The legislation provides funding for critical services including Meals on Wheels, transportation, caregiver support, legal services, elder abuse protection and more, for the next three years. Congressional members in the House and Senate approved the legislation earlier this year.
“The OAA underpins a promise to preserve the right to live independently, with dignity, making everyday decisions according to our individual preferences and goals across our lifespan,” Kathy Greene, assisted secretary of aging with the Department of Health and Human Services (HHS), said in a statement.
Many industry groups voiced their support of the reauthorization.
“Our nation faces a severe and growing shortage of eldercare providers with the skills and training to meet the unique health care needs of older adults,” Amy York, director of the Eldercare Workforce Alliance (EWA), said in a statement. “EWA is committed to supporting the reauthorization of the OAAA as it invests in building and maintaining an eldercare workforce—the includes family caregivers—that supports well-coordinate, high-quality care for older adults.”

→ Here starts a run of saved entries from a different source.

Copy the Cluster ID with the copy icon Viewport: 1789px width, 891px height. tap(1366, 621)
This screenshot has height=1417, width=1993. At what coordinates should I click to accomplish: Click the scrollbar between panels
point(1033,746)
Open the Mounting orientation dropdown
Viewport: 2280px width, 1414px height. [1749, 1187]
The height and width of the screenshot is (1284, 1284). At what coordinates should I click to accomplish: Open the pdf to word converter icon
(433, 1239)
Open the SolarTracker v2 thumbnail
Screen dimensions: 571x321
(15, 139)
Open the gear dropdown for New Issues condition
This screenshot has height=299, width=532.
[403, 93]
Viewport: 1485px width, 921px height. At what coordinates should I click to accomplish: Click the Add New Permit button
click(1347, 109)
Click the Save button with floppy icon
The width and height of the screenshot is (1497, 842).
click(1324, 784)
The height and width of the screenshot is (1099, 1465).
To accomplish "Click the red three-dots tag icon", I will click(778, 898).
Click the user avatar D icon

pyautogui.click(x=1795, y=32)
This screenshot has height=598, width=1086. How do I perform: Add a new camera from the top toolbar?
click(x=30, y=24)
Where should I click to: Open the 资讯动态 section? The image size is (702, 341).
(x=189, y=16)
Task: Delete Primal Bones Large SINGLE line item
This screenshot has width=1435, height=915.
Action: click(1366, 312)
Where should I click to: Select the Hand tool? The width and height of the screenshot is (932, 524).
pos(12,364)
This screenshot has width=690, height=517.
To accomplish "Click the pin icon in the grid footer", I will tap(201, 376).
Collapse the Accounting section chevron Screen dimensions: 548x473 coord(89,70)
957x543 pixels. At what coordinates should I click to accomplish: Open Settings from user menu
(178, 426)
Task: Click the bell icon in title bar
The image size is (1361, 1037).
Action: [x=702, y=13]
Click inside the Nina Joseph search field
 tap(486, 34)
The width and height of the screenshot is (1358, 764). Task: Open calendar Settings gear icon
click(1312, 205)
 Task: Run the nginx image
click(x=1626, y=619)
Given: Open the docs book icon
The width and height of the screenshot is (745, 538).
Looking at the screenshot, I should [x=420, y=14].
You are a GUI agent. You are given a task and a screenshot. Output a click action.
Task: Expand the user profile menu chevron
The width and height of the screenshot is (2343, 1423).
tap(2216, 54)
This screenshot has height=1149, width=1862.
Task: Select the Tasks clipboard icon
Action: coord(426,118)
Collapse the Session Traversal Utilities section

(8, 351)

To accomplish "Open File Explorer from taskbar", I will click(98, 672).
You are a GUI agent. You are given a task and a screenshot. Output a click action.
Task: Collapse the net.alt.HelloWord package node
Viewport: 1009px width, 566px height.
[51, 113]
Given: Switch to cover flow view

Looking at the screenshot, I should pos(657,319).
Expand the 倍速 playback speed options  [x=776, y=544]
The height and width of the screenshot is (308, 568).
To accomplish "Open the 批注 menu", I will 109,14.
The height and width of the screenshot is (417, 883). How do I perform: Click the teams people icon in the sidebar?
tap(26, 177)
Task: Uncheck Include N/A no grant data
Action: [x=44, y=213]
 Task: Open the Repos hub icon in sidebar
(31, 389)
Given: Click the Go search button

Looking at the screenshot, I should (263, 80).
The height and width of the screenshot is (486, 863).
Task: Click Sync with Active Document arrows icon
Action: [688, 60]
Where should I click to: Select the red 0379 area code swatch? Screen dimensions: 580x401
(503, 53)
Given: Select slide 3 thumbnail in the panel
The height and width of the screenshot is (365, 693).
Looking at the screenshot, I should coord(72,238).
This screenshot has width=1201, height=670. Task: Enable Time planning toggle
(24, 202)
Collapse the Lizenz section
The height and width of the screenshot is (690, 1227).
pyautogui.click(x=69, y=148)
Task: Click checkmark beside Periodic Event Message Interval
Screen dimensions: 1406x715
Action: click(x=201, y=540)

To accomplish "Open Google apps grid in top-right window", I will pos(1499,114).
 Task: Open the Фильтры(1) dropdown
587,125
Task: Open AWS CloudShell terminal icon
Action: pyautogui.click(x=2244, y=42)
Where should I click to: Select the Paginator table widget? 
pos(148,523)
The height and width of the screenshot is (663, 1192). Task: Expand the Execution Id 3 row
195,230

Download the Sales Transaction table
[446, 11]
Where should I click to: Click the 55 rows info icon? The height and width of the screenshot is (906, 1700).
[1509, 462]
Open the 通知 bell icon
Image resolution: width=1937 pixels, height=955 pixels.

EWA is a group of 31 national organizations that represent consumers, family caregivers and health care professionals, and work to address the workforce crisis in caring for an aging population.
The Act was first established in 1965 and has a long reputation of helping older Americans live more independently and manage their health at home. The act was mainly a response by policymakers who were concerned about a lack of community-based services for seniors. With the largest cohort of older Americans aging into retirement, policymakers were again prompted to respond to the growing need of in-home and community-based services.
The OAA was last authorized in 2006 and expired at the end of 2011, after Congress failed to approve reauthorization legislation. Reauthorizing the act has been a priority for President Obama, whose budget proposal for FY 2016 included an increase of $138 million for the OAA.